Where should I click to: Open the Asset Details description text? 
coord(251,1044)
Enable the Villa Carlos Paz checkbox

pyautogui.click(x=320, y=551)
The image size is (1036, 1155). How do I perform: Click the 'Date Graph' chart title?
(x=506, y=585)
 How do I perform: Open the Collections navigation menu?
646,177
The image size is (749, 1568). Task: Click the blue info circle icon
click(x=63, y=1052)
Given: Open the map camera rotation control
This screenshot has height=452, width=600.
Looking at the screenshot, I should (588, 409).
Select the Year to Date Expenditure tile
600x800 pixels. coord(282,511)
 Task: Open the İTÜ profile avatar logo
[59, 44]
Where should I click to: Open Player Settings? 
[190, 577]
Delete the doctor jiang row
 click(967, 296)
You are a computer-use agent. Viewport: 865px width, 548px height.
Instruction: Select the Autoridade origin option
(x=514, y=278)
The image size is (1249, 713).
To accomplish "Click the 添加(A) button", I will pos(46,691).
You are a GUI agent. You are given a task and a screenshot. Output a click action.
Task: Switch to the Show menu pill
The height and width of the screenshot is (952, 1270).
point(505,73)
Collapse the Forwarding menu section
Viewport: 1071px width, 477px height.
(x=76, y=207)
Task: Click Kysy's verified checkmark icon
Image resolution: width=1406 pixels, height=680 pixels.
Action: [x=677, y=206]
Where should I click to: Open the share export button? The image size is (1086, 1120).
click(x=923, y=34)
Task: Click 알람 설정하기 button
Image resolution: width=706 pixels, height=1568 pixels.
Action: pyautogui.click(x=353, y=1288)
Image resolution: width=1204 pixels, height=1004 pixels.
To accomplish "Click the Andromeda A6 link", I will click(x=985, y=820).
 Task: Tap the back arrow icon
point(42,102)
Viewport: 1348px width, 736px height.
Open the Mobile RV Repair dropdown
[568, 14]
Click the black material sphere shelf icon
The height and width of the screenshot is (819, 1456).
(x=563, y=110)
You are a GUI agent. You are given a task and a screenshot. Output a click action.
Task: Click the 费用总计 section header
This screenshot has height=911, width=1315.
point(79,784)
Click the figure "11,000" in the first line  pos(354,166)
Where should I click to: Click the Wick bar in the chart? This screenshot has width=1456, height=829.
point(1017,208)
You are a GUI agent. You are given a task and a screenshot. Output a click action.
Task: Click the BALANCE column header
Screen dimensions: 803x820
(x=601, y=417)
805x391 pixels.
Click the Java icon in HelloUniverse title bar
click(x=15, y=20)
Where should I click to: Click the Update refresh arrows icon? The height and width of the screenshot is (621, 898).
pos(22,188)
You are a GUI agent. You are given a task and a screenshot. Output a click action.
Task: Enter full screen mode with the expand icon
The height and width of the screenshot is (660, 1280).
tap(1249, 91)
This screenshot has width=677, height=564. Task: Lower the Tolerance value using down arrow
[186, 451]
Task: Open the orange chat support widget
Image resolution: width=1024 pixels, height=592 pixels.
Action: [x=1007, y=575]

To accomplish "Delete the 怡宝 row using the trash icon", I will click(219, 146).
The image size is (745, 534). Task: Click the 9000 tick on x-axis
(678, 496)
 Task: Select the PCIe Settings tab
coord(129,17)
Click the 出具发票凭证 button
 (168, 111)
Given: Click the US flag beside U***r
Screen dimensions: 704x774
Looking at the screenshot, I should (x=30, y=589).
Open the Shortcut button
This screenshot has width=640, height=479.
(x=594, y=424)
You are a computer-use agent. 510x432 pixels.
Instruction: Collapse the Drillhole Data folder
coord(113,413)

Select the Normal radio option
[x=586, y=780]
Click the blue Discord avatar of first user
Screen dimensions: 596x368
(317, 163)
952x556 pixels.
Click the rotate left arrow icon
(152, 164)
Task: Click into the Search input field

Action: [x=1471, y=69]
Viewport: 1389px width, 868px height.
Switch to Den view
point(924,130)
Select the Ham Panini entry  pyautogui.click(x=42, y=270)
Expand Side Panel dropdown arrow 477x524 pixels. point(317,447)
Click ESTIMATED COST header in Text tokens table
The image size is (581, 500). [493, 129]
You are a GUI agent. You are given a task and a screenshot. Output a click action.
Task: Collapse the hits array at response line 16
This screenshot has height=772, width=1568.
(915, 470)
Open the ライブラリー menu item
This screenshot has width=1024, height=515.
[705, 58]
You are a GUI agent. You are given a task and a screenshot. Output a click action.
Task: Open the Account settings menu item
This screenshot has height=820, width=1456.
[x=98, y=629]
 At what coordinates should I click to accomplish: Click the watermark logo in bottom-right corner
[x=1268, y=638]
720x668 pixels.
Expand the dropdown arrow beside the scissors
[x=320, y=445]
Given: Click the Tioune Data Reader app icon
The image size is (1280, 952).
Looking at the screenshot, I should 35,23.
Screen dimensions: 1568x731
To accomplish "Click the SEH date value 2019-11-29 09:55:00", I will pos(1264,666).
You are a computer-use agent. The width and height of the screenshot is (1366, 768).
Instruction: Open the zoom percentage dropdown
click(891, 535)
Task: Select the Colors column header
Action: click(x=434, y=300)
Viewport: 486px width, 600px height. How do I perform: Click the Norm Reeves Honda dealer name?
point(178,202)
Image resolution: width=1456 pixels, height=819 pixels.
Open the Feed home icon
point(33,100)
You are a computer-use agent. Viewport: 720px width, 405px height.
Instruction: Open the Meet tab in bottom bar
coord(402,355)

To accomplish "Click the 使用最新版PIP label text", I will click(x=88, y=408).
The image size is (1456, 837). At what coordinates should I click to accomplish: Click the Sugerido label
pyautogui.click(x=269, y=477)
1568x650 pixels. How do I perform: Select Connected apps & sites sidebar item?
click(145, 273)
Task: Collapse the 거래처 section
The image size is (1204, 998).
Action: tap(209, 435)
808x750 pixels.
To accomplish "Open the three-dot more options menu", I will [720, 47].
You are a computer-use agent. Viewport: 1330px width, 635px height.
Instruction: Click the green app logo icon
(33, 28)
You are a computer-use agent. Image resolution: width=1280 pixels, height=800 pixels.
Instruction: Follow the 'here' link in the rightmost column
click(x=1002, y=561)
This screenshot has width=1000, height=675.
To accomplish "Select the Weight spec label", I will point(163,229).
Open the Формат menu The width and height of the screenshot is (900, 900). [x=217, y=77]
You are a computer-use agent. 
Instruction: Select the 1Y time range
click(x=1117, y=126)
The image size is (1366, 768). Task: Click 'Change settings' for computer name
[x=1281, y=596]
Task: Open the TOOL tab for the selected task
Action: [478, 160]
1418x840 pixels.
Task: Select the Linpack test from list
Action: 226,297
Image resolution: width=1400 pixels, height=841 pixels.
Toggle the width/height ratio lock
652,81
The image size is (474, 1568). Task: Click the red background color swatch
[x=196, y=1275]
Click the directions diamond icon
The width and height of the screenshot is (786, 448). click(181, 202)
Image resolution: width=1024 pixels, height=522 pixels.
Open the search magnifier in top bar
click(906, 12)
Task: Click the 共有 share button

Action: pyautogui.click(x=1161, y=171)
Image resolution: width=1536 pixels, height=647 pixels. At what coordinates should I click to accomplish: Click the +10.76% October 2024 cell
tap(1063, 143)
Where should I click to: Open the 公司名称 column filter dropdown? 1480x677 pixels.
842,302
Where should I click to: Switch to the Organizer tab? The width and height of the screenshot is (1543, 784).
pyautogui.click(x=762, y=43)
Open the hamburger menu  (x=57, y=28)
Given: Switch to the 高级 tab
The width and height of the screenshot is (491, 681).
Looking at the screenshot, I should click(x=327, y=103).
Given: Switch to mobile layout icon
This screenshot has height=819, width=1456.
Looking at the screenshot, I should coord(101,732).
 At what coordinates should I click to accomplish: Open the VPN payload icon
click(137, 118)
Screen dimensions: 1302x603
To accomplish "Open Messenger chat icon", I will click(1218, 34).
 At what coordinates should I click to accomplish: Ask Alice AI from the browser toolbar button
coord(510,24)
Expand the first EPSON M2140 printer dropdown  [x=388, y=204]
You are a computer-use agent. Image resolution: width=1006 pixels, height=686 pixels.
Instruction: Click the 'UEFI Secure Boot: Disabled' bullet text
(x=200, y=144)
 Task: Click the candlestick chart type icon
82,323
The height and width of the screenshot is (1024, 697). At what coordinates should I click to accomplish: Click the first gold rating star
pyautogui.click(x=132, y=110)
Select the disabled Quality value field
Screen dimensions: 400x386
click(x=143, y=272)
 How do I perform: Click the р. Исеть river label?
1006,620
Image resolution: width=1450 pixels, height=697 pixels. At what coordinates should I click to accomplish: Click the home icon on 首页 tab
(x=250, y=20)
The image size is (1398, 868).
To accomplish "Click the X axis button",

Exercise aim:
Rewrite the records from the line containing "Where should I click to: Open Player" through the line containing "(x=76, y=207)", replacing "Instruction" with "Directive" and leaving everything else as it stands; return only those lines.

Result of this exercise:
Where should I click to: Open Player Settings? 
[190, 577]
Delete the doctor jiang row
 click(967, 296)
You are a computer-use agent. Viewport: 865px width, 548px height.
Directive: Select the Autoridade origin option
(x=514, y=278)
The image size is (1249, 713).
To accomplish "Click the 添加(A) button", I will pos(46,691).
You are a GUI agent. You are given a task and a screenshot. Output a click action.
Task: Switch to the Show menu pill
The height and width of the screenshot is (952, 1270).
point(505,73)
Collapse the Forwarding menu section
Viewport: 1071px width, 477px height.
(x=76, y=207)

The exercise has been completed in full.